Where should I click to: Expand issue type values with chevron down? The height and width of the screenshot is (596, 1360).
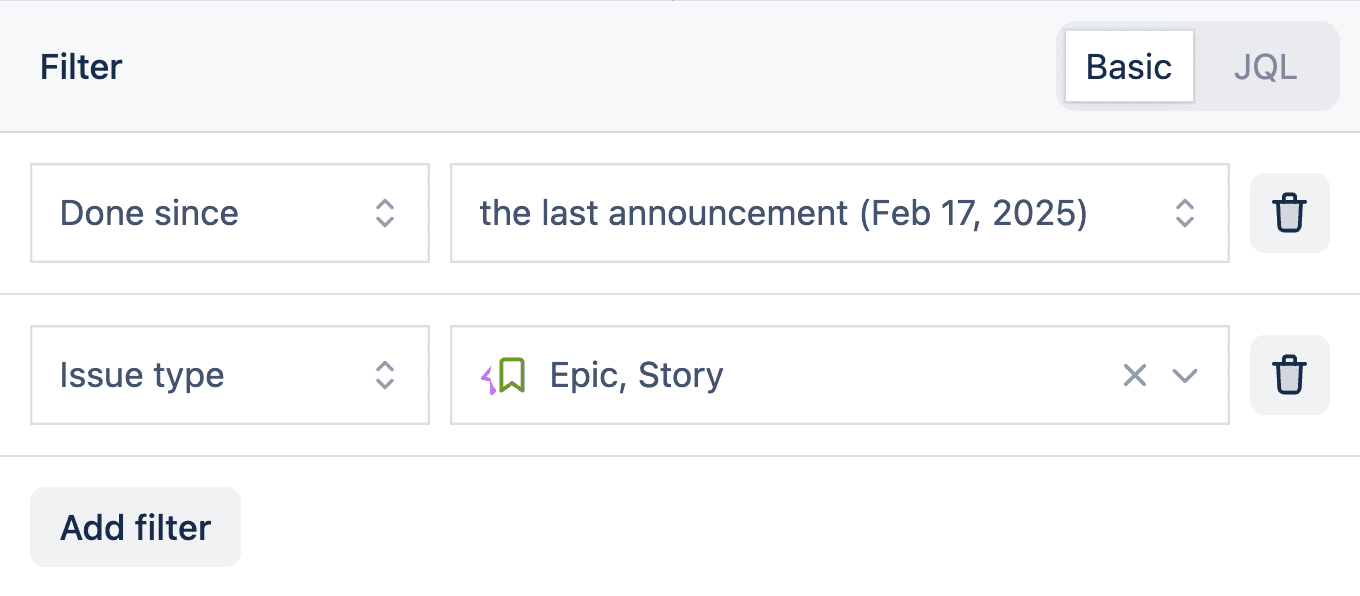(1185, 375)
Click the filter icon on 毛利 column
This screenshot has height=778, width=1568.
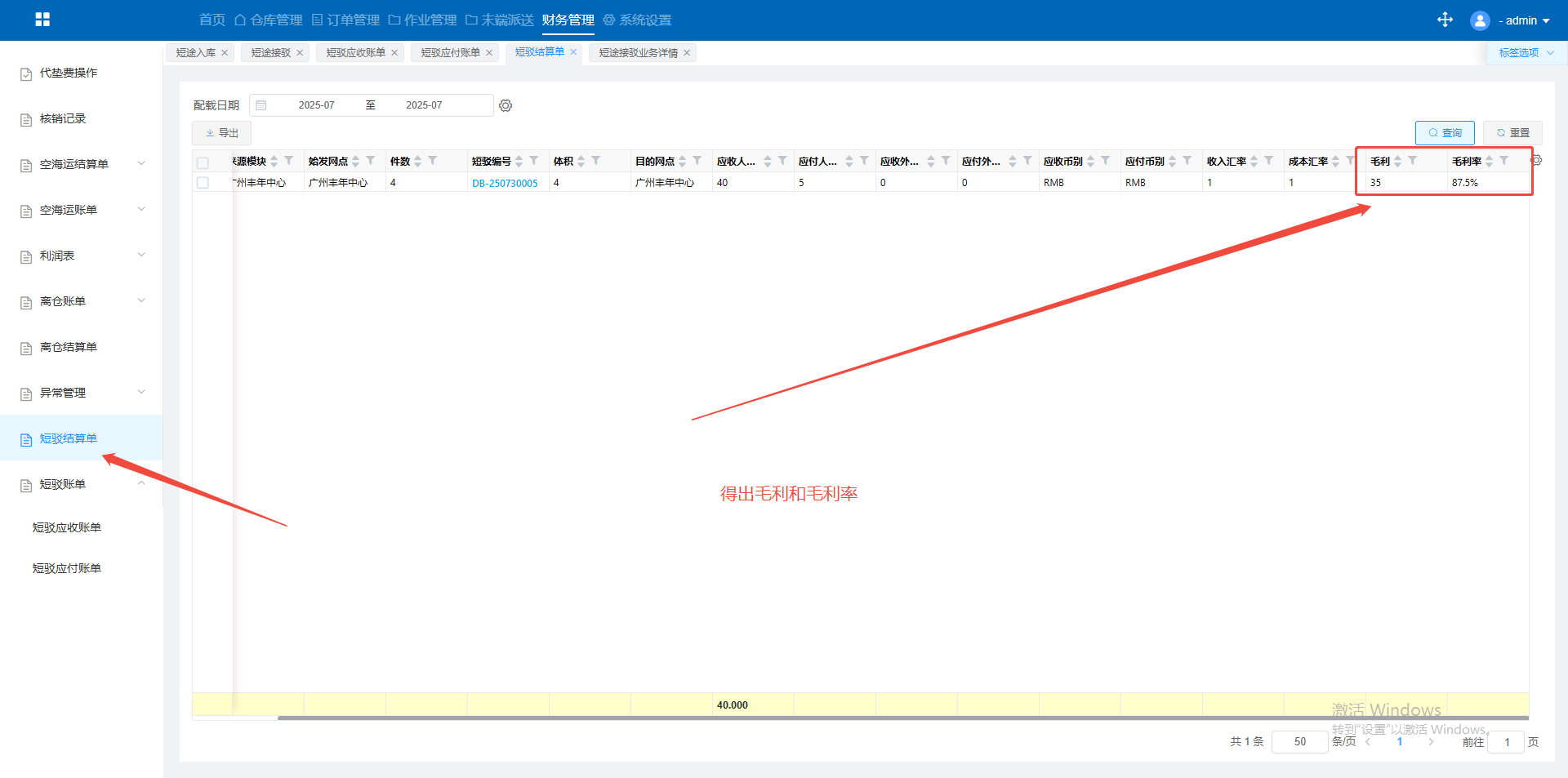click(x=1413, y=161)
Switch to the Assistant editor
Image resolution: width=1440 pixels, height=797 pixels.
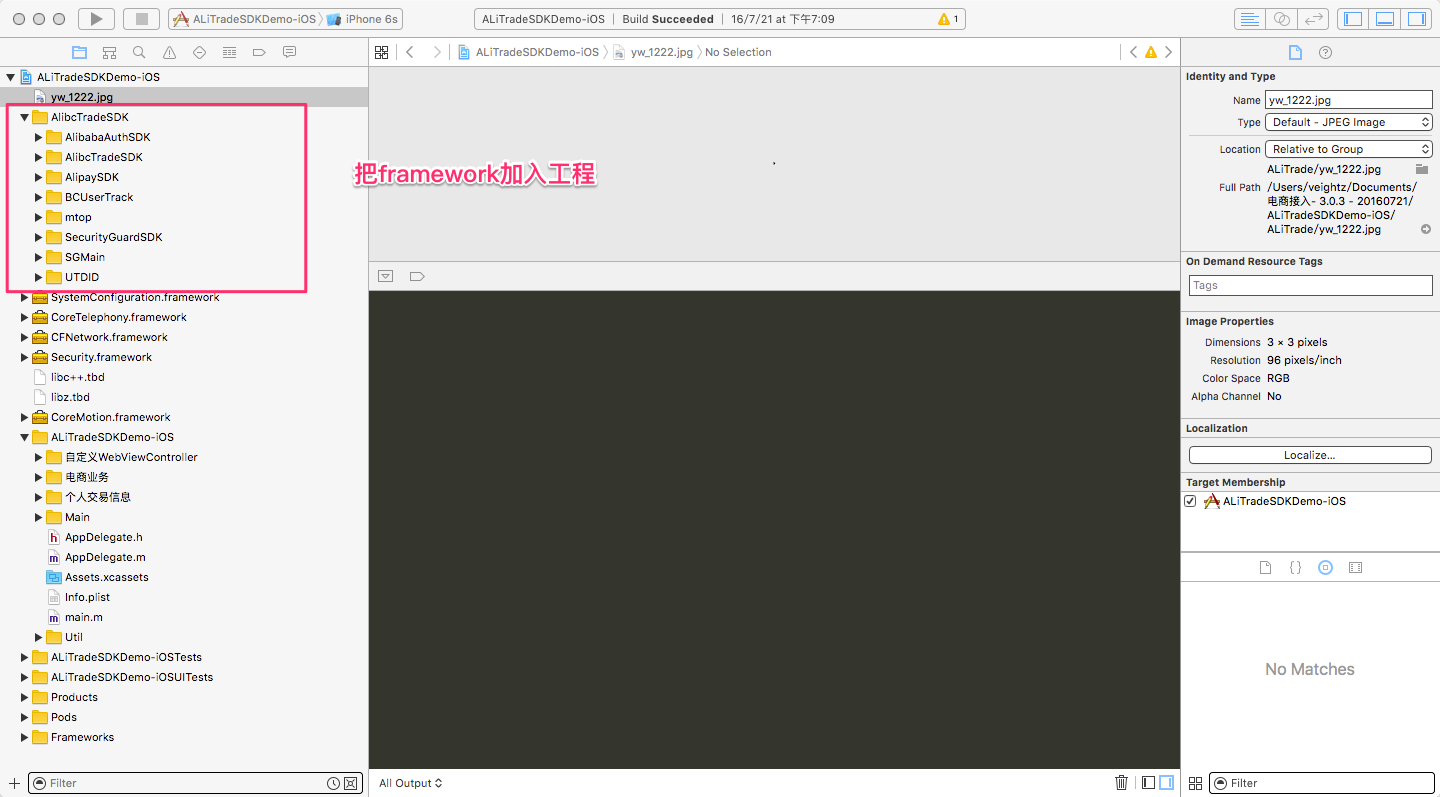[1281, 19]
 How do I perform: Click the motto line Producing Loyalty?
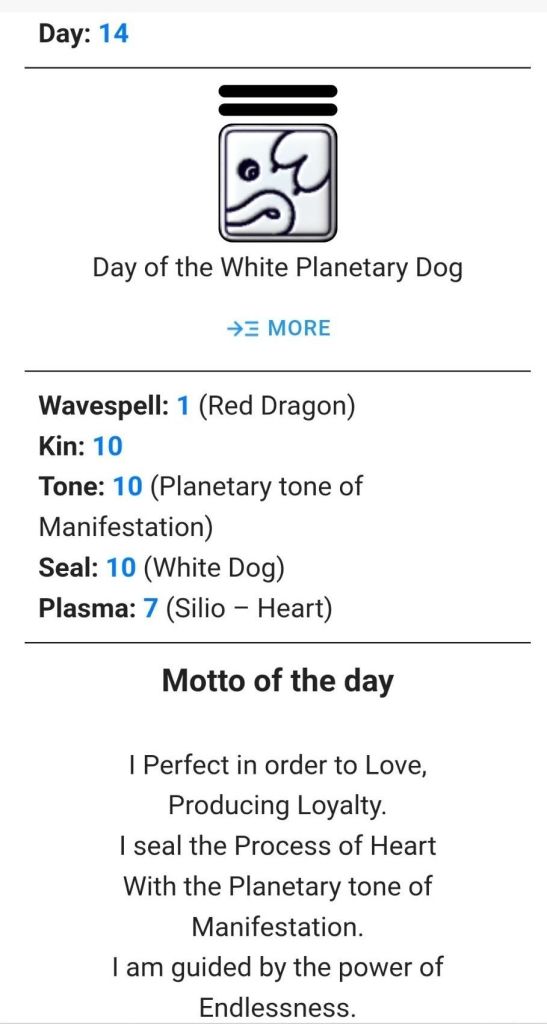pos(277,806)
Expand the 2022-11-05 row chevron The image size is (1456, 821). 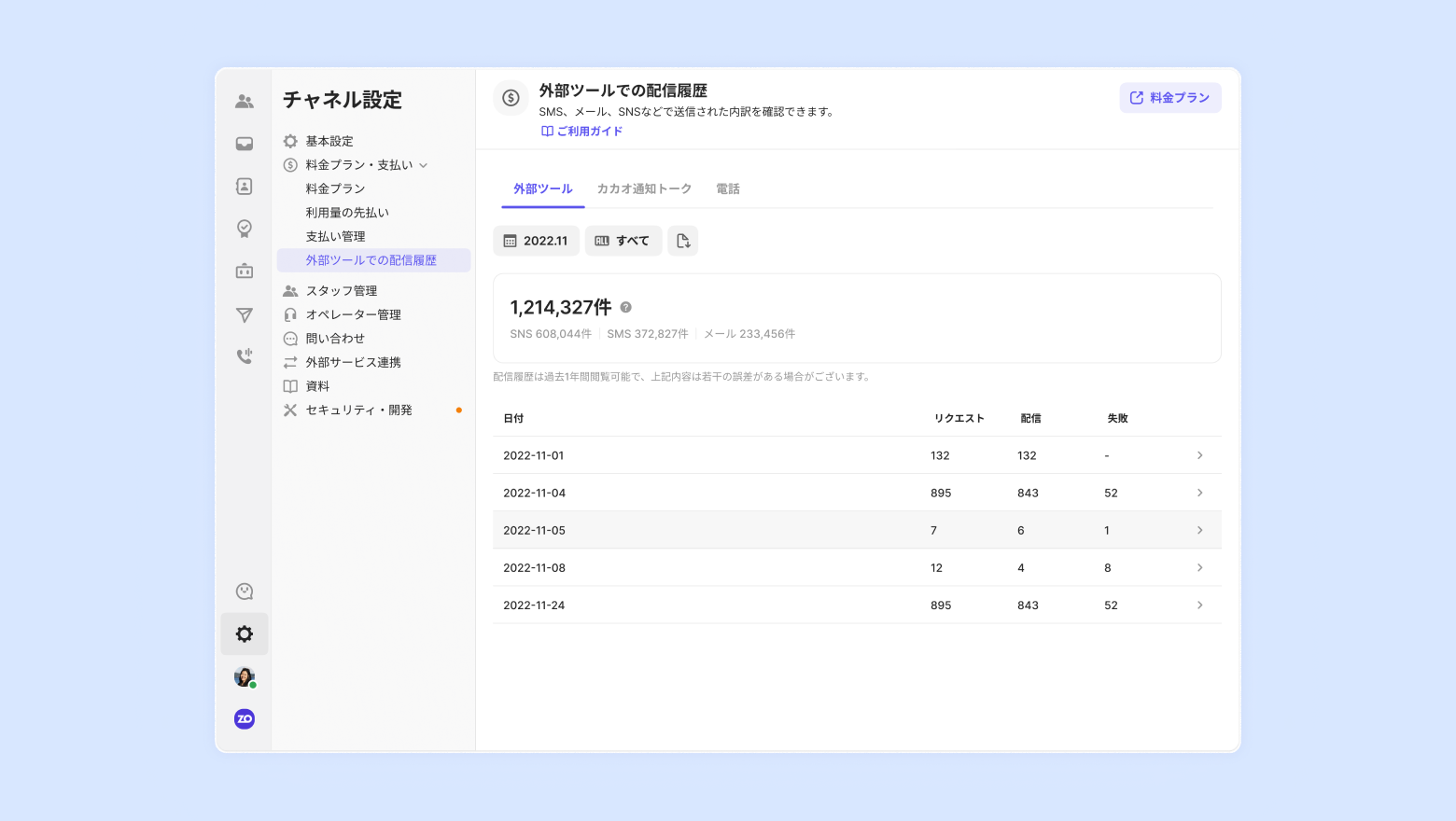(x=1199, y=530)
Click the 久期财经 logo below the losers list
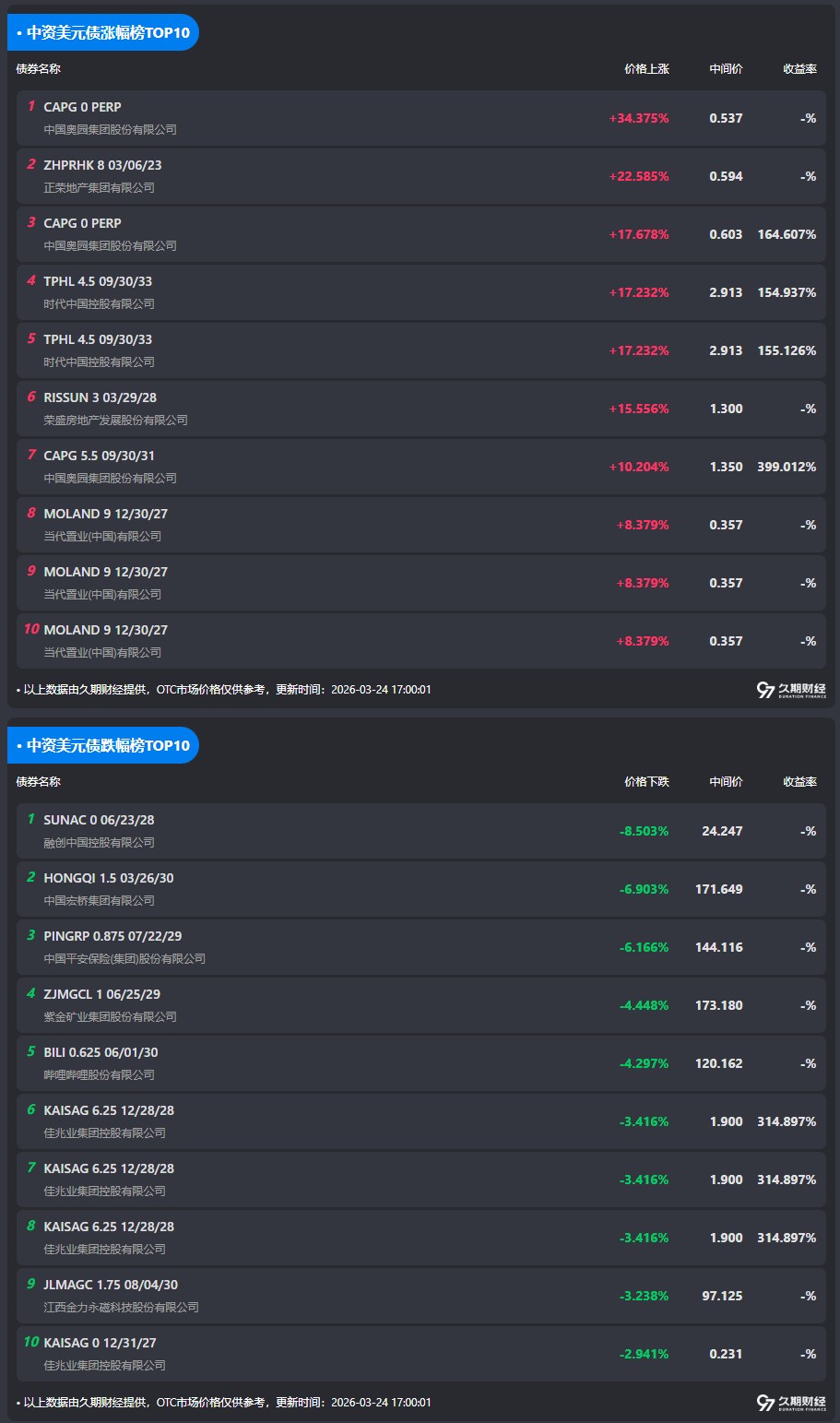 coord(790,1403)
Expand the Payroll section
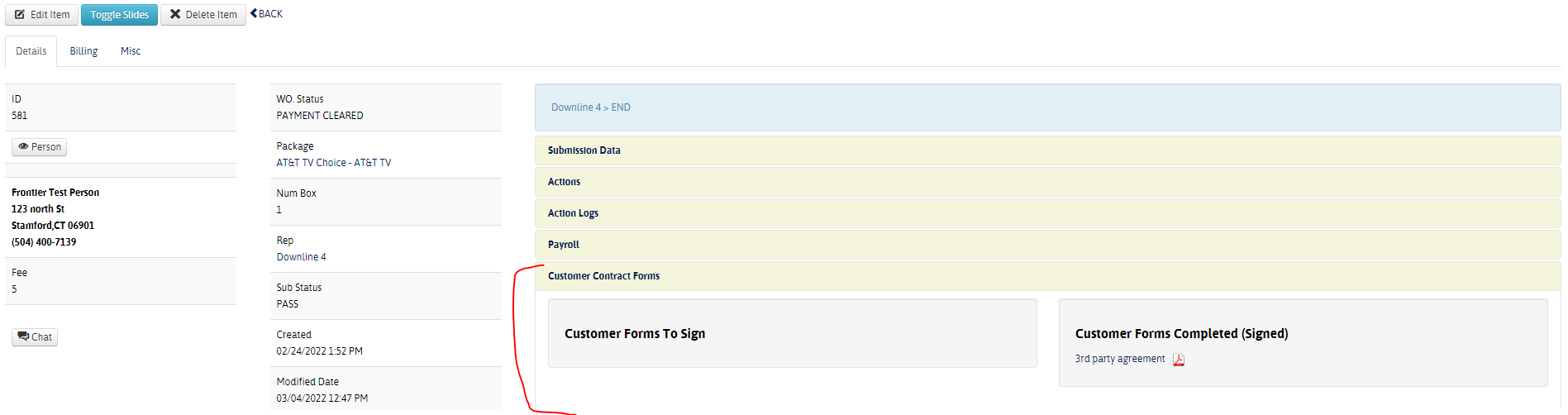Image resolution: width=1568 pixels, height=415 pixels. coord(563,245)
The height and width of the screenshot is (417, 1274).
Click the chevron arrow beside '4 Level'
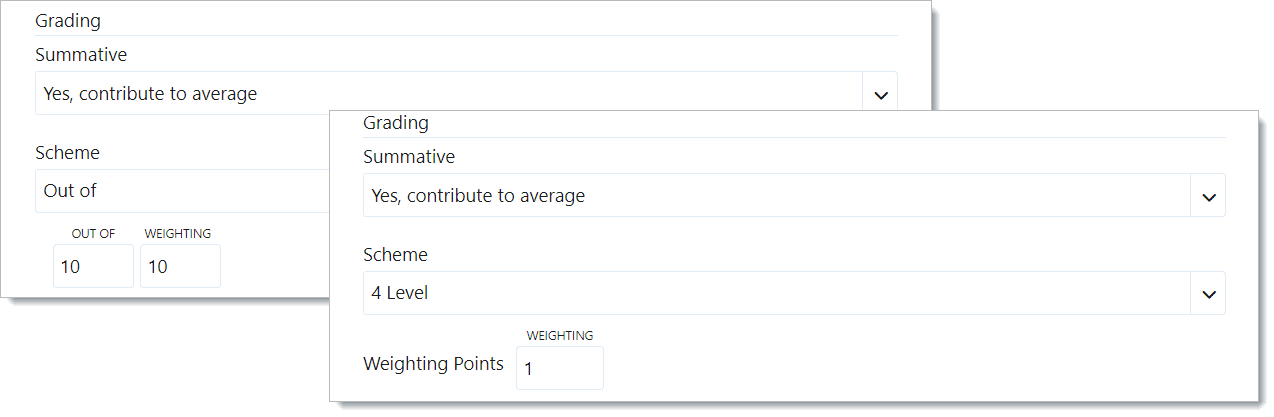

────────────────────

Work task:
Return only the lines that start at the line containing "The height and width of the screenshot is (417, 1274)." and finish at the last line of the entries, exactly as written and without pictures.

Answer to the exercise:
The height and width of the screenshot is (417, 1274).
Click the chevron arrow beside '4 Level'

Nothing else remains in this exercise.